> DO THIS: Change "Instruction" to "Task" in the data, starting with the line with "You are a computer-use" and going on through the line with "coord(754,701)", and keep everything else the same. Write out only those lines, leaving out the pictures.

> DATA FOR PROCESSING:
┌──
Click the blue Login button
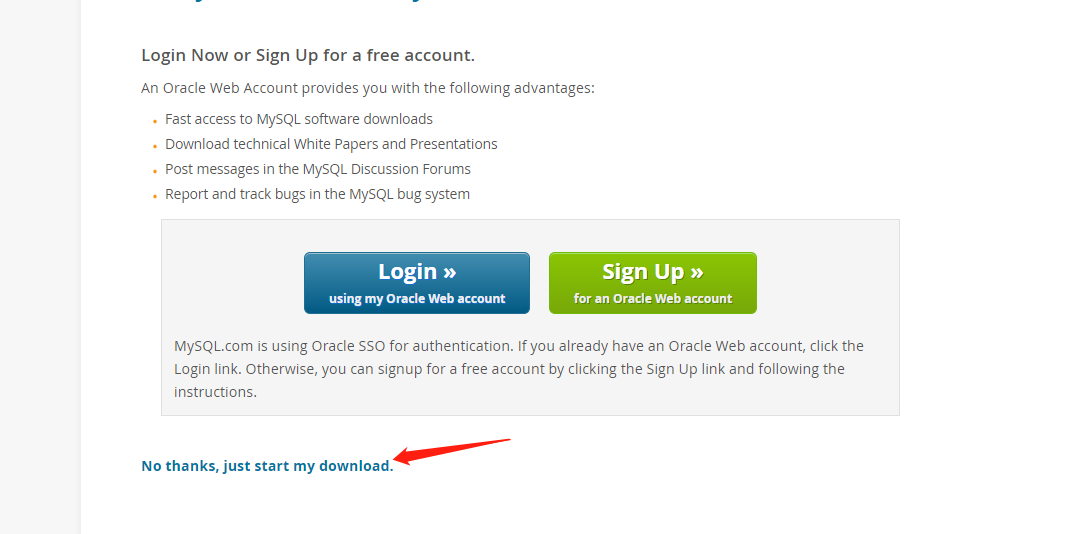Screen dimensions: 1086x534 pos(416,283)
└──
┌──
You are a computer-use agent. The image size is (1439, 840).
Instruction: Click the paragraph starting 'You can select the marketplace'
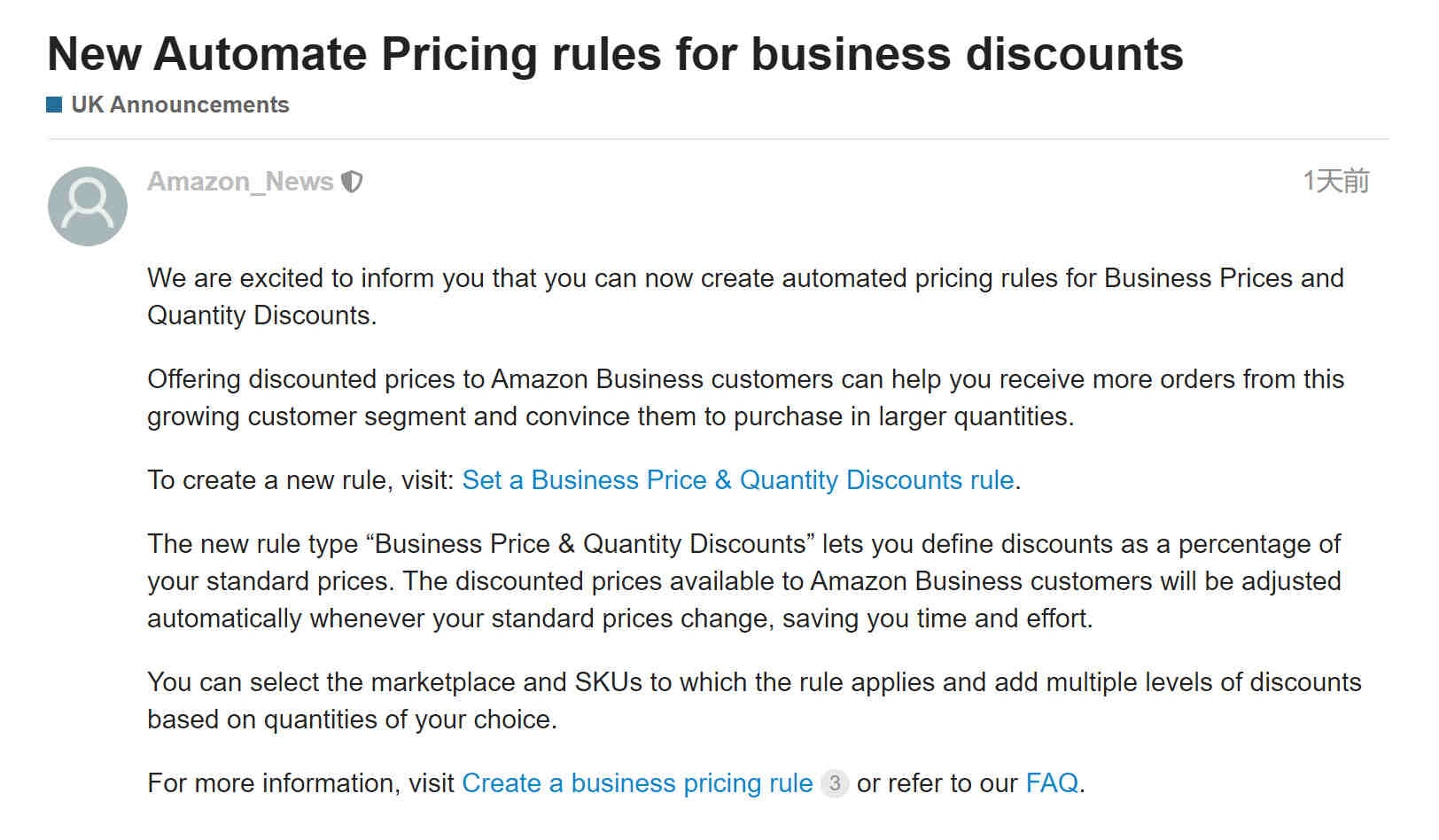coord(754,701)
└──
> FINAL ANSWER:
You are a computer-use agent. The image size is (1439, 840).
Task: Click the paragraph starting 'You can select the marketplace'
coord(754,701)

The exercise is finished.